神奈川県 ナフサ由来の建設資材の調達 追加費用は設計変更で

神奈川
 神奈川県は7月以降、ナフサ由来の建設資材の調達に追加で必要となる費用を設計変更で対応する。国土交通省の直轄工事と同様、中東情勢の影響で供給の偏りや目詰まりが発生している塗料などの建設資材について、代替資材を調達する場合などに要する費用の計上を認める。7月1日以降に公告する工事で適用を始めたが、6月以前に公告または既に契約した工事についても協議が整い次第、対応する。  対象資材は塗料、防水材、断熱材、硬質ポリ塩化ビニル管、構造用合板などを想定。受注者から申し出があった場合にはこの5品目以外でも協議に応じる。これらの資材に関して▽代替資材を調達▽流通経路を見直して調達▽通常時とは異なる購入先に変更して調達するなど、対象資材の調達に別途経費がかかった場合―に追加で必要な費用を設計変更で対応する。  特記仕様書を添付した工事が対象。受注者は購入する前に「対象資材に関する協議書」を監督職員に提出して事前に協議する。ただ、対象資材をすぐに購入する必要がある場合には、口頭やファクシミリ、メールなどで協議し、事後に書面で対応することもできる。
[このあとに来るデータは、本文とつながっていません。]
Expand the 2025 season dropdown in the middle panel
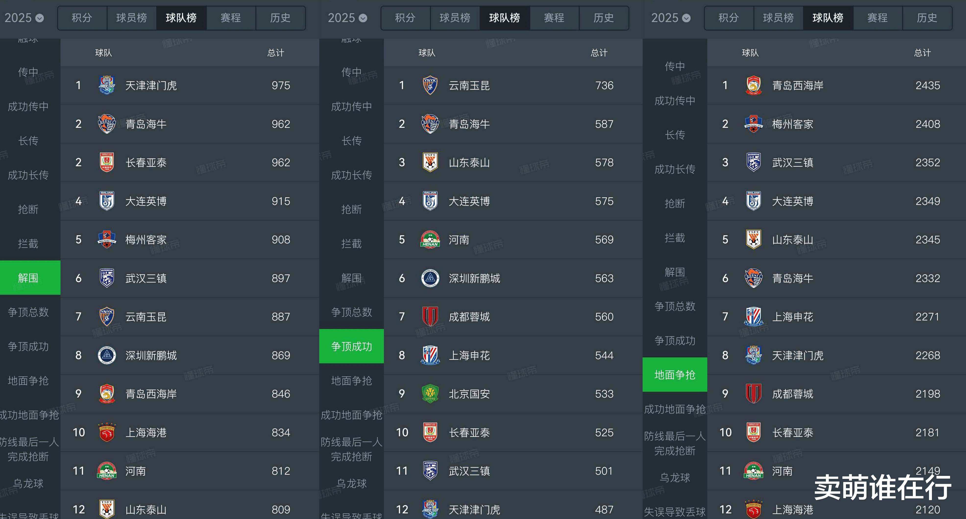This screenshot has height=519, width=966. (348, 18)
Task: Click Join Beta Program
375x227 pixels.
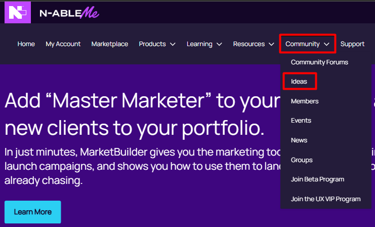Action: (x=317, y=179)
購入後に実施報告書や取引伝票、見積書、請求書などを提出し、妥当性が確認された経費について設計変更する。  国交省直轄工事では6月16日から運用している。  県は中東情勢による建設資材の価格高騰などに対して、スライド条項を適用して対応してきた。県土整備局発注工事のうち、中東情勢の影響によりスライド条項の請求があった工事は単品スライドが33件、インフレスライドが4件の計37件(5月末時点)。主にアスファルト合材が対象だった。企業庁発注工事のスライド請求件数は3件あった。両局とも工期の延長が発生した工事はなかった。